— BEGIN SUPPLIED MATERIAL —

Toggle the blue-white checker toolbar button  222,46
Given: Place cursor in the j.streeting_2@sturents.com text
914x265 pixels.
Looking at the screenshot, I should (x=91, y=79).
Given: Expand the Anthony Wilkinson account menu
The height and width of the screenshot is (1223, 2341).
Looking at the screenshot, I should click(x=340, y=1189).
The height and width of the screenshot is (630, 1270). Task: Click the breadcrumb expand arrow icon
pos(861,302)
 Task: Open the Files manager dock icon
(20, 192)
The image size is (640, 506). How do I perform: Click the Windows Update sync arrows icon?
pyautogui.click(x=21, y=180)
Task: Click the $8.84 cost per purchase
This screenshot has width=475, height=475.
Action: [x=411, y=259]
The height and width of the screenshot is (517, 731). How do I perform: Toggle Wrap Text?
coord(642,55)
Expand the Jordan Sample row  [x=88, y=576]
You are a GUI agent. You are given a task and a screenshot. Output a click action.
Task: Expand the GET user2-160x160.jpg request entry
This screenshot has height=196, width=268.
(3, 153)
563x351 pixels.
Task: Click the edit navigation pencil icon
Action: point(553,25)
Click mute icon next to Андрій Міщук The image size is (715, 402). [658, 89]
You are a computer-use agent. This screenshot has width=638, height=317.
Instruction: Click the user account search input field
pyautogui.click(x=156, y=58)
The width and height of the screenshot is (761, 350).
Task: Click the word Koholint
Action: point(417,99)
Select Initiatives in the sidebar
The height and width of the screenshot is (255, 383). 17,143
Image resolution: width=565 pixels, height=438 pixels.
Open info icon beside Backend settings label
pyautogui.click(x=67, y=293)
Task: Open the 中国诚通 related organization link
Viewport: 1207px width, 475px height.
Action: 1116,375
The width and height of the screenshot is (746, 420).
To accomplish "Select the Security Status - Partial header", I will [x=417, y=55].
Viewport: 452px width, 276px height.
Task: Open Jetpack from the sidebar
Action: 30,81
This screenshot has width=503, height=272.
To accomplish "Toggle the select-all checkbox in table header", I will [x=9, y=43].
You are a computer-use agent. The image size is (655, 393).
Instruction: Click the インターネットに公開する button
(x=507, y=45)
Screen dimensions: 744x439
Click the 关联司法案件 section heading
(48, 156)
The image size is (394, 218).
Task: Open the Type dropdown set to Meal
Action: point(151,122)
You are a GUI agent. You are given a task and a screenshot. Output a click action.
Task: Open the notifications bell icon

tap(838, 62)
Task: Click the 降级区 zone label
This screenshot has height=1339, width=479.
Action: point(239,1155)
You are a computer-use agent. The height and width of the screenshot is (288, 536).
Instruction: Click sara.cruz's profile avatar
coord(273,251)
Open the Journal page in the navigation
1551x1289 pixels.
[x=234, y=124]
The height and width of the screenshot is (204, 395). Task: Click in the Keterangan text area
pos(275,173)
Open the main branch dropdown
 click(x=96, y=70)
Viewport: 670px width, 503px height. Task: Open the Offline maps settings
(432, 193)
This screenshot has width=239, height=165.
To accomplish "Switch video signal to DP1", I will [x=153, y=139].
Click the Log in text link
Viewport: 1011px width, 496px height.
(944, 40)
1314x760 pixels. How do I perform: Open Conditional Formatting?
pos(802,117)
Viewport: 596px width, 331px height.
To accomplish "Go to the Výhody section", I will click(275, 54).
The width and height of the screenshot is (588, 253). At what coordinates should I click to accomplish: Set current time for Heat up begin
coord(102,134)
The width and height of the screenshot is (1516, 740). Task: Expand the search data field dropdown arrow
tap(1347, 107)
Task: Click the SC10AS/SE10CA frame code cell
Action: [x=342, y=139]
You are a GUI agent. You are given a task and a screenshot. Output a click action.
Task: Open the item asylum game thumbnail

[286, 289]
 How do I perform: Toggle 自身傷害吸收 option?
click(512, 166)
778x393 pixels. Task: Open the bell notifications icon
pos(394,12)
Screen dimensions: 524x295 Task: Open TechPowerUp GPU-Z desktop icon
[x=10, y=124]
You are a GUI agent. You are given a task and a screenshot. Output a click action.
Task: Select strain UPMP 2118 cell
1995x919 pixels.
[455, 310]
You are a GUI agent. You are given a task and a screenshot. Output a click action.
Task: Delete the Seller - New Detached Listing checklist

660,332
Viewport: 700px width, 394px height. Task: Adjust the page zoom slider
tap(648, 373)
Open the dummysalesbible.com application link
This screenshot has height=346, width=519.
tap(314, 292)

— END SUPPLIED MATERIAL —

§ **EXERCISE OBJECTIVE**: Reproduce the entire listing above, line for line, with no changes.

§ **ANSWER TO THE EXERCISE**:
Toggle the blue-white checker toolbar button  222,46
Given: Place cursor in the j.streeting_2@sturents.com text
914x265 pixels.
Looking at the screenshot, I should (x=91, y=79).
Given: Expand the Anthony Wilkinson account menu
The height and width of the screenshot is (1223, 2341).
Looking at the screenshot, I should click(x=340, y=1189).
The height and width of the screenshot is (630, 1270). Task: Click the breadcrumb expand arrow icon
pos(861,302)
 Task: Open the Files manager dock icon
(20, 192)
The image size is (640, 506). How do I perform: Click the Windows Update sync arrows icon?
pyautogui.click(x=21, y=180)
Task: Click the $8.84 cost per purchase
This screenshot has width=475, height=475.
Action: [x=411, y=259]
The height and width of the screenshot is (517, 731). How do I perform: Toggle Wrap Text?
coord(642,55)
Expand the Jordan Sample row  [x=88, y=576]
You are a GUI agent. You are given a task and a screenshot. Output a click action.
Task: Expand the GET user2-160x160.jpg request entry
This screenshot has height=196, width=268.
(3, 153)
563x351 pixels.
Task: Click the edit navigation pencil icon
Action: point(553,25)
Click mute icon next to Андрій Міщук The image size is (715, 402). [658, 89]
You are a computer-use agent. This screenshot has width=638, height=317.
Instruction: Click the user account search input field
pyautogui.click(x=156, y=58)
The width and height of the screenshot is (761, 350).
Task: Click the word Koholint
Action: point(417,99)
Select Initiatives in the sidebar
The height and width of the screenshot is (255, 383). 17,143
Image resolution: width=565 pixels, height=438 pixels.
Open info icon beside Backend settings label
pyautogui.click(x=67, y=293)
Task: Open the 中国诚通 related organization link
Viewport: 1207px width, 475px height.
Action: 1116,375
The width and height of the screenshot is (746, 420).
To accomplish "Select the Security Status - Partial header", I will [x=417, y=55].
Viewport: 452px width, 276px height.
Task: Open Jetpack from the sidebar
Action: 30,81
This screenshot has width=503, height=272.
To accomplish "Toggle the select-all checkbox in table header", I will [x=9, y=43].
You are a computer-use agent. The image size is (655, 393).
Instruction: Click the インターネットに公開する button
(x=507, y=45)
Screen dimensions: 744x439
Click the 关联司法案件 section heading
(48, 156)
The image size is (394, 218).
Task: Open the Type dropdown set to Meal
Action: point(151,122)
You are a GUI agent. You are given a task and a screenshot. Output a click action.
Task: Open the notifications bell icon

tap(838, 62)
Task: Click the 降级区 zone label
This screenshot has height=1339, width=479.
Action: point(239,1155)
You are a computer-use agent. The height and width of the screenshot is (288, 536).
Instruction: Click sara.cruz's profile avatar
coord(273,251)
Open the Journal page in the navigation
1551x1289 pixels.
[x=234, y=124]
The height and width of the screenshot is (204, 395). Task: Click in the Keterangan text area
pos(275,173)
Open the main branch dropdown
 click(x=96, y=70)
Viewport: 670px width, 503px height. Task: Open the Offline maps settings
(432, 193)
This screenshot has width=239, height=165.
To accomplish "Switch video signal to DP1", I will [x=153, y=139].
Click the Log in text link
Viewport: 1011px width, 496px height.
(944, 40)
1314x760 pixels. How do I perform: Open Conditional Formatting?
pos(802,117)
Viewport: 596px width, 331px height.
To accomplish "Go to the Výhody section", I will click(275, 54).
The width and height of the screenshot is (588, 253). At what coordinates should I click to accomplish: Set current time for Heat up begin
coord(102,134)
The width and height of the screenshot is (1516, 740). Task: Expand the search data field dropdown arrow
tap(1347, 107)
Task: Click the SC10AS/SE10CA frame code cell
Action: [x=342, y=139]
You are a GUI agent. You are given a task and a screenshot. Output a click action.
Task: Open the item asylum game thumbnail

[286, 289]
 How do I perform: Toggle 自身傷害吸收 option?
click(512, 166)
778x393 pixels. Task: Open the bell notifications icon
pos(394,12)
Screen dimensions: 524x295 Task: Open TechPowerUp GPU-Z desktop icon
[x=10, y=124]
You are a GUI agent. You are given a task and a screenshot. Output a click action.
Task: Select strain UPMP 2118 cell
1995x919 pixels.
[455, 310]
You are a GUI agent. You are given a task and a screenshot. Output a click action.
Task: Delete the Seller - New Detached Listing checklist

660,332
Viewport: 700px width, 394px height. Task: Adjust the page zoom slider
tap(648, 373)
Open the dummysalesbible.com application link
This screenshot has height=346, width=519.
tap(314, 292)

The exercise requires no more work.